LAUSR

Abstract Cold-formed steel components exist in a variety of structural systems including wall, floor, and roofing systems. A common feature of these cross sections is that they are often open and singly symmetric or point symmetric. While design requirements for these cross-sections account for the relevant effects resulting from their lack of symmetry, structural analysis programs do not always consider these effects. Engineers will use structural analysis programs to calculate the appropriate load sharing among members in the structural system. Accounting for the appropriate stiffness of each member and the related deformations is a vital component to determining the final distribution of bending moment, forces, and displacements.
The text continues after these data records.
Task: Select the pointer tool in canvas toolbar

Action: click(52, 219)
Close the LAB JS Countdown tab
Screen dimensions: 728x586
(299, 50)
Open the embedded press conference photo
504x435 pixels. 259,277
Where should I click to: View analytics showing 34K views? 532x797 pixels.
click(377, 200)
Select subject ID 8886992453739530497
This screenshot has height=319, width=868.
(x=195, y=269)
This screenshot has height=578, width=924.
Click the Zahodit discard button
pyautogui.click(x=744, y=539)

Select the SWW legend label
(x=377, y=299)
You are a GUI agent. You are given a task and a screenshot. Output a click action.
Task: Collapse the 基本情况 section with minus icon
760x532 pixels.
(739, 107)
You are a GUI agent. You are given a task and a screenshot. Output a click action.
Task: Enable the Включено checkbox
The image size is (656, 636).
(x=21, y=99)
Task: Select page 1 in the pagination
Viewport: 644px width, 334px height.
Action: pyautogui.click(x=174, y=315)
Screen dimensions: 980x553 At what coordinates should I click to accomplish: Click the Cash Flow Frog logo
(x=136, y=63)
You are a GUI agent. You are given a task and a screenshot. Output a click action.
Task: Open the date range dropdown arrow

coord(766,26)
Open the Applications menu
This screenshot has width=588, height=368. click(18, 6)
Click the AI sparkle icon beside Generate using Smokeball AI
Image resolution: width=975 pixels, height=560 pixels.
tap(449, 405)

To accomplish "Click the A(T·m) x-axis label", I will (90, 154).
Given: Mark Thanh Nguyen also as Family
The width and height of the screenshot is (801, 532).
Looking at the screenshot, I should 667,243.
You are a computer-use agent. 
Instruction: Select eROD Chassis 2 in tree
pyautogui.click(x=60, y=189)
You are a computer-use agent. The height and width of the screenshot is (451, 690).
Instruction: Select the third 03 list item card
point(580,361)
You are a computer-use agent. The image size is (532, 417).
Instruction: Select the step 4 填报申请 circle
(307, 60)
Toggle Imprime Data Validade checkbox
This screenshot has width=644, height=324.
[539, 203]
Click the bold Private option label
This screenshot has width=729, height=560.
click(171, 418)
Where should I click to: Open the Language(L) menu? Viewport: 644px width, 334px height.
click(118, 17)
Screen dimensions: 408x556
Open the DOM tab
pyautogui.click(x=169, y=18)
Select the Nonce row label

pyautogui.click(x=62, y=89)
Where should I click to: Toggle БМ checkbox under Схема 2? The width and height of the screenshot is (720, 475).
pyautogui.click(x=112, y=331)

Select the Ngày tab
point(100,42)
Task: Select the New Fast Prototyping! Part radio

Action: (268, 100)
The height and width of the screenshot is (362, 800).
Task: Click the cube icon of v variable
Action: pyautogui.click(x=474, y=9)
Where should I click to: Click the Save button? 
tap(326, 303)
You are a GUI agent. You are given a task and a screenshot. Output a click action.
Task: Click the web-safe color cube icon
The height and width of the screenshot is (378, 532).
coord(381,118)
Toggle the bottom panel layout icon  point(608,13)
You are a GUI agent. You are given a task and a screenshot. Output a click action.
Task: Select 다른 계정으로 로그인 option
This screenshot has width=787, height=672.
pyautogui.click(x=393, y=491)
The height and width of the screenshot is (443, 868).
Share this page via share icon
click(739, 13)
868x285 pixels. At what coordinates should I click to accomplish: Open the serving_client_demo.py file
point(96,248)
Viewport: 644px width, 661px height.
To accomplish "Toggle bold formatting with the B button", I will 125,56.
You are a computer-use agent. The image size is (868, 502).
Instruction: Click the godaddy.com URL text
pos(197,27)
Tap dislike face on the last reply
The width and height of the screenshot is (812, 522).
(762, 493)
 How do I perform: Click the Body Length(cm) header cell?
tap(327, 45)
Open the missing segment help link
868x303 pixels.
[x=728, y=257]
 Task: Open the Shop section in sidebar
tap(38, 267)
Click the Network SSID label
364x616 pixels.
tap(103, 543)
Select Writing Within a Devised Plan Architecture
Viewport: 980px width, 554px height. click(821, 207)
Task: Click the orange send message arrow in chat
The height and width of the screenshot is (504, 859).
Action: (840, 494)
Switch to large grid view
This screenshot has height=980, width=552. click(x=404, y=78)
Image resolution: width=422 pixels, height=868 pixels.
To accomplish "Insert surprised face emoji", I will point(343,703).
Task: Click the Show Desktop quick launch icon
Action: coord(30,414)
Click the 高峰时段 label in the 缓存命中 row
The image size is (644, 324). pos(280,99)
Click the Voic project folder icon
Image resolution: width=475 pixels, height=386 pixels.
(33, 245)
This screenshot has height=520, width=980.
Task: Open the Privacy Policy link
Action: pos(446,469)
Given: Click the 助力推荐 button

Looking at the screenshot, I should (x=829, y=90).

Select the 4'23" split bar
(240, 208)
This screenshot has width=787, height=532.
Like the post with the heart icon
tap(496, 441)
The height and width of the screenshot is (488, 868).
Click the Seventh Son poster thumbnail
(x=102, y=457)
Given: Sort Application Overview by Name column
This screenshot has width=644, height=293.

Many common structural analysis programs treat all sections as doubly symmetric without warping. Removing this assumption causes non-symmetric cross sections to exhibit nonplanar displacements and complicates the stability limits. The analysis of two structural systems composed of non-symmetric members was completed with varying member modeling assumptions utilizing multiple finite element software programs. A single channel portal frame was investigated that was subjected to simulated gravity load and wind loading with varying bracing support. Additionally, a roofing system with Z-section or channel purlins and channel bracing was investigated. The finite element analysis results were compared among the various modeling assumptions and existing experiments where available. It was observed that good agreement between the doubly symmetric and the more complex analyses was obtained in some instances, particularly when the members were loaded to low levels and highly constrained. However when loading is closer to the elastic limits and members can more freely move out-of-plane, the inclusion of non-symmetric section properties becomes a critical factor in determining an accurate response for both internal forces and displacements. The variations between these different analysis methods were found to be difficult to predict due to the cumulative effect of the competing mechanical behaviors that could result in either conservative or unconservative responses when ignoring non-symmetric behavior.